* [Gegeven opgave] Haal uit de vermeldingen hieronder de regels ongewijzigd over, vanaf de regel met "Task: Toggle the 'В процессе' checkbox" tot en met het einde van de vermeldingen. Laat de afbeeldingen weg.

[Een reeks vermeldingen]
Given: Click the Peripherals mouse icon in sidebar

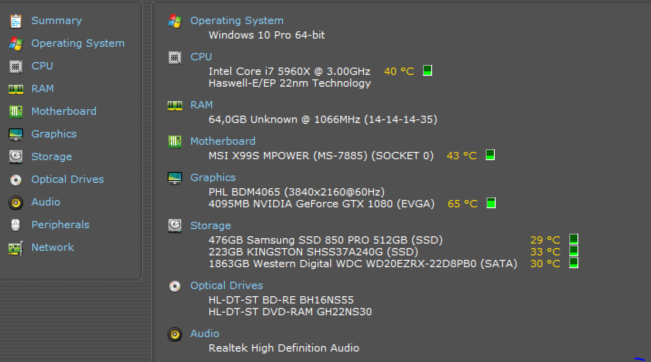Looking at the screenshot, I should 16,225.
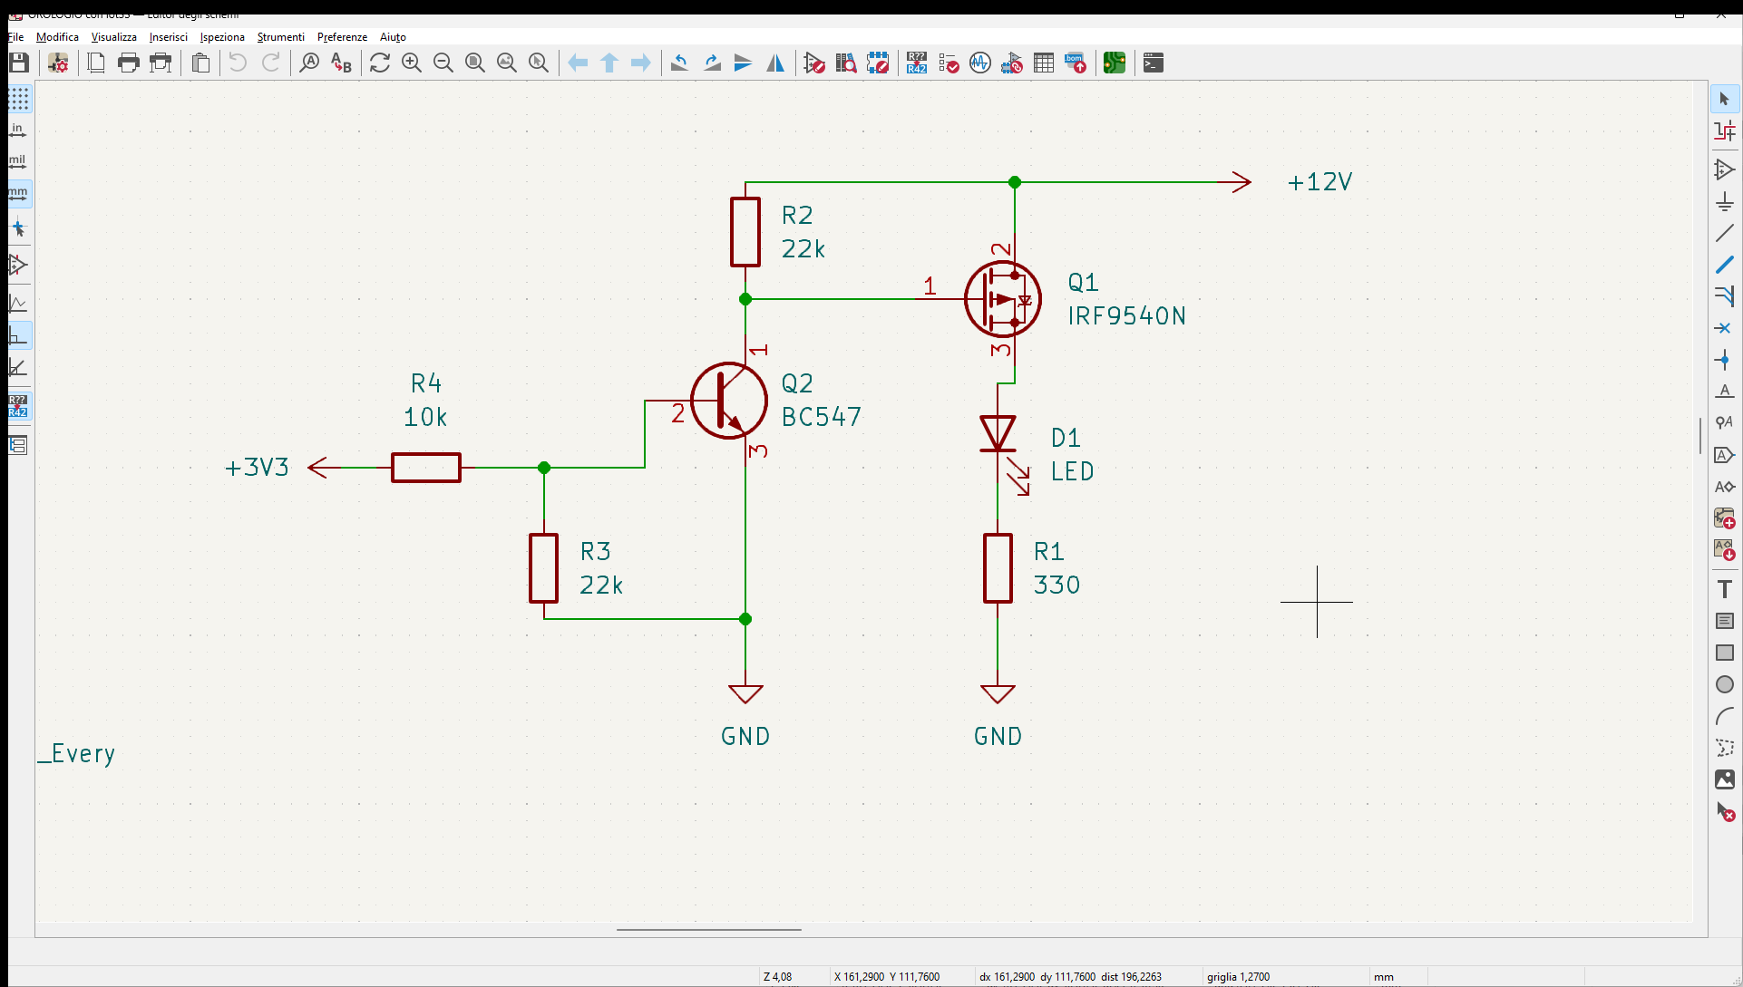Click the annotate schematic R42 toolbar icon
1743x987 pixels.
tap(917, 63)
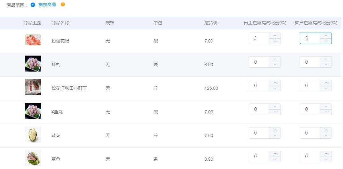Decrease employee commission for 菜花
This screenshot has height=169, width=343.
click(275, 136)
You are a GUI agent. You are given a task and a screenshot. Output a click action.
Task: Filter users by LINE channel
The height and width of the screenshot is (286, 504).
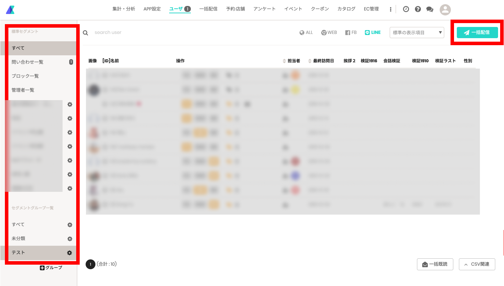[373, 33]
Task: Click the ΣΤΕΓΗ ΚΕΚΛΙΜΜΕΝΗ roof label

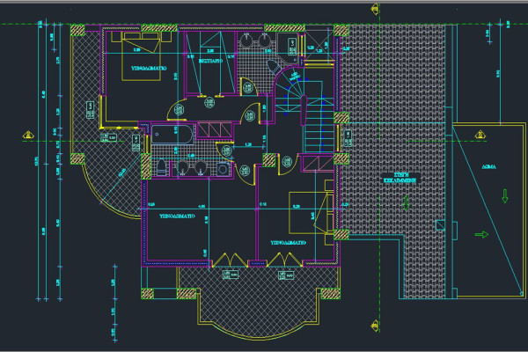Action: coord(401,179)
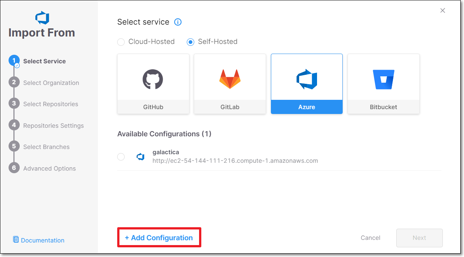Click the Add Configuration link
The height and width of the screenshot is (257, 464).
pyautogui.click(x=159, y=238)
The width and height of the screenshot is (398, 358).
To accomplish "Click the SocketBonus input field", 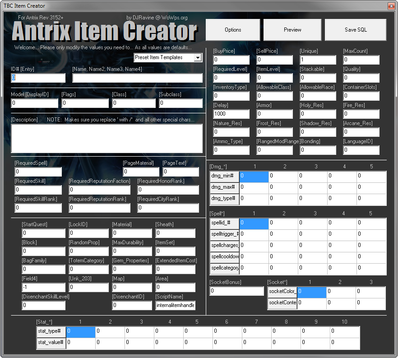I will tap(236, 292).
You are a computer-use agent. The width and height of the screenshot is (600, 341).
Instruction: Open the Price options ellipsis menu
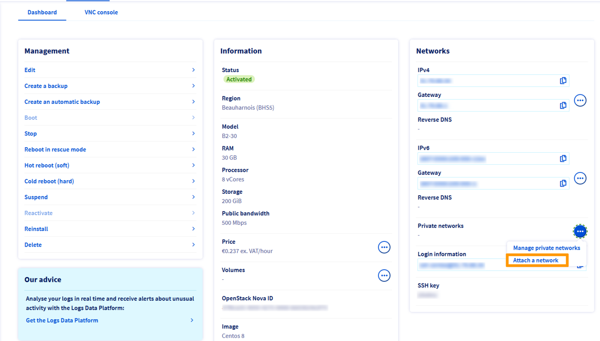pos(384,247)
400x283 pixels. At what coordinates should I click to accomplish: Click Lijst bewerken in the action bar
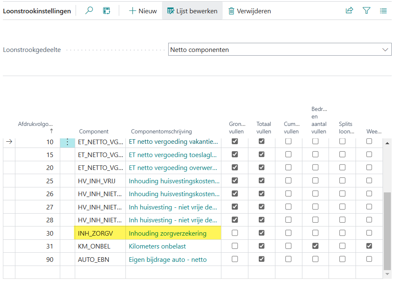tap(192, 11)
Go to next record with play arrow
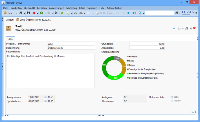 coord(129,13)
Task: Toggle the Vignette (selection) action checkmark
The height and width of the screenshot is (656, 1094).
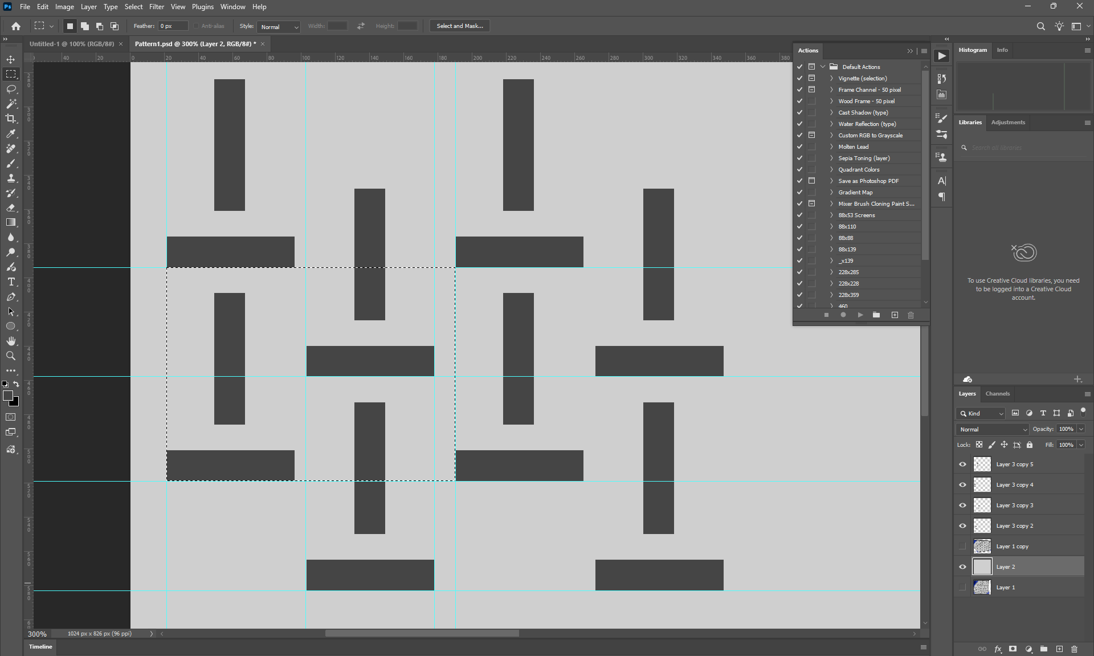Action: pyautogui.click(x=799, y=78)
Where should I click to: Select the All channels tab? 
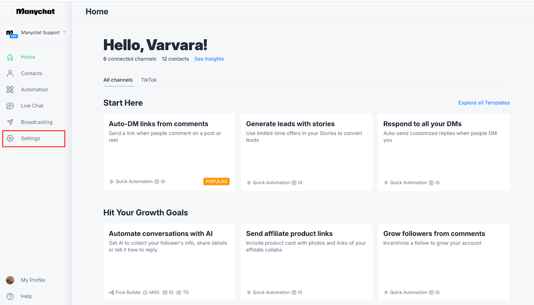[x=118, y=80]
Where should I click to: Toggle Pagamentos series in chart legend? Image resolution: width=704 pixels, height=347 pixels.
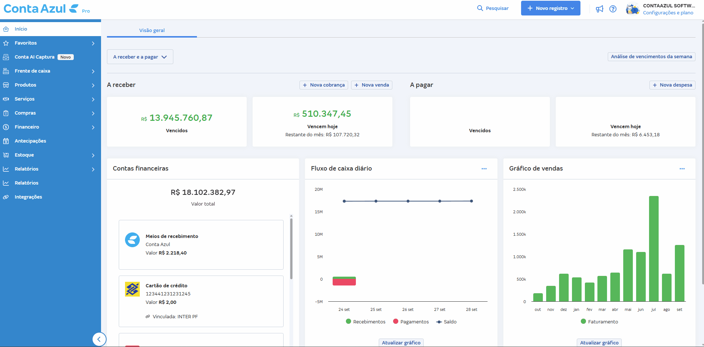(x=411, y=322)
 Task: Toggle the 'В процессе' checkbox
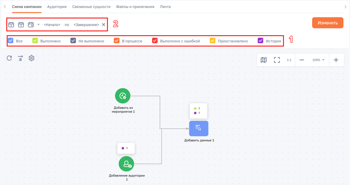117,40
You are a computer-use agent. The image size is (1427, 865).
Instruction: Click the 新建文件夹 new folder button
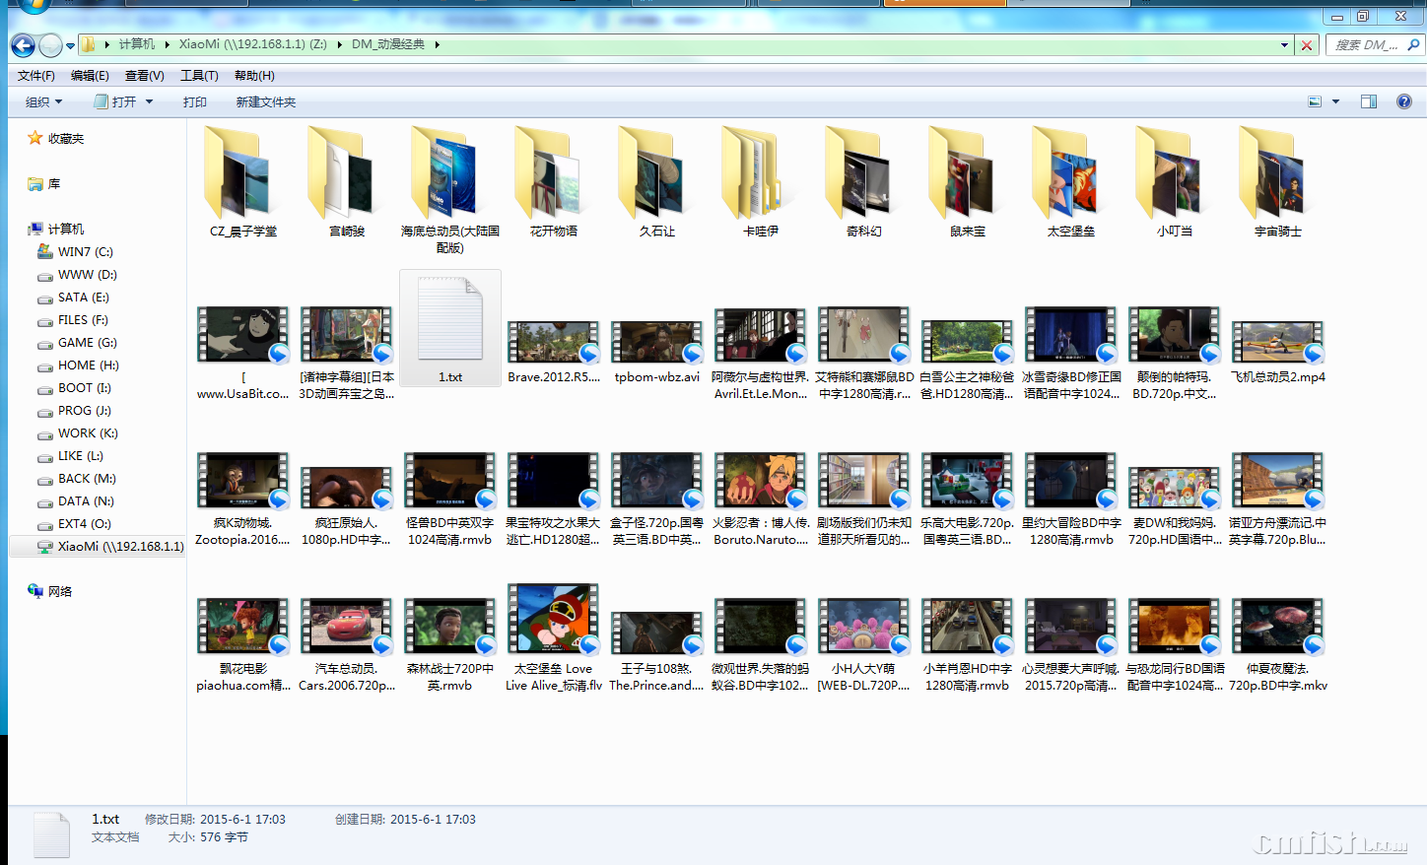pos(265,101)
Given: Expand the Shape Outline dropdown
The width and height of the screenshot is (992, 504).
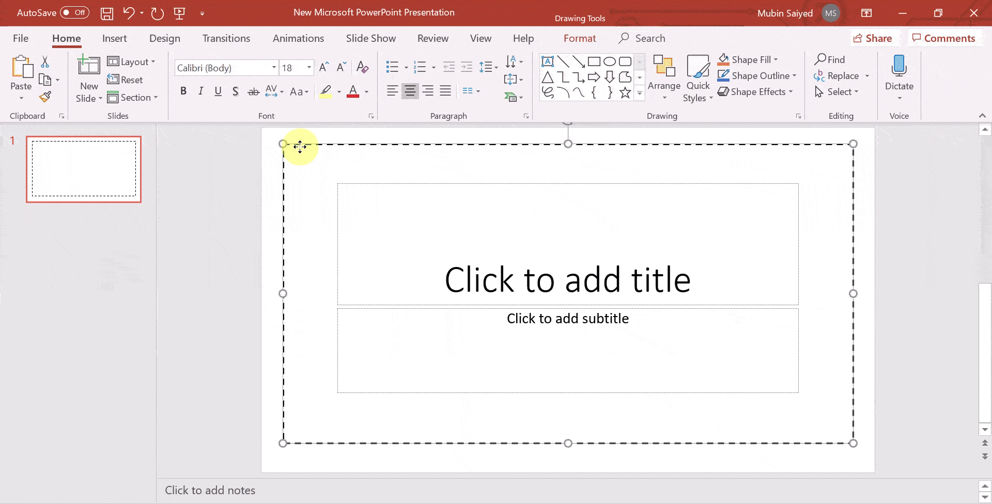Looking at the screenshot, I should (x=795, y=75).
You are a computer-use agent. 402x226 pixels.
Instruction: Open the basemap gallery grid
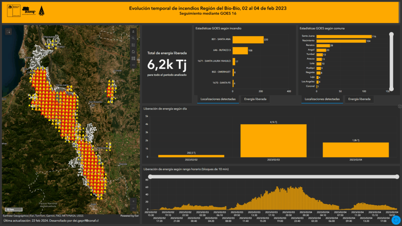coord(133,58)
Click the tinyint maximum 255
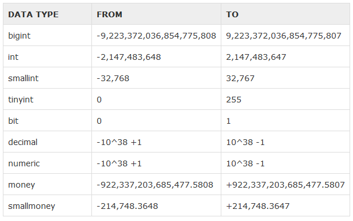Screen dimensions: 353x221 [x=233, y=100]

* [Uitwerking opgave]
 Task: Toggle the 'В процессе' checkbox
117,40
You are a computer-use agent. The image size is (1427, 865).
Instruction: Click the 新建文件夹 new folder button
pos(265,101)
Given: Expand the Shape Outline dropdown
The width and height of the screenshot is (992, 504).
Looking at the screenshot, I should (x=795, y=75).
You are a computer-use agent. 402x226 pixels.
Instruction: Open the basemap gallery grid
coord(133,58)
Click the tinyint maximum 255
Screen dimensions: 353x221 [x=233, y=100]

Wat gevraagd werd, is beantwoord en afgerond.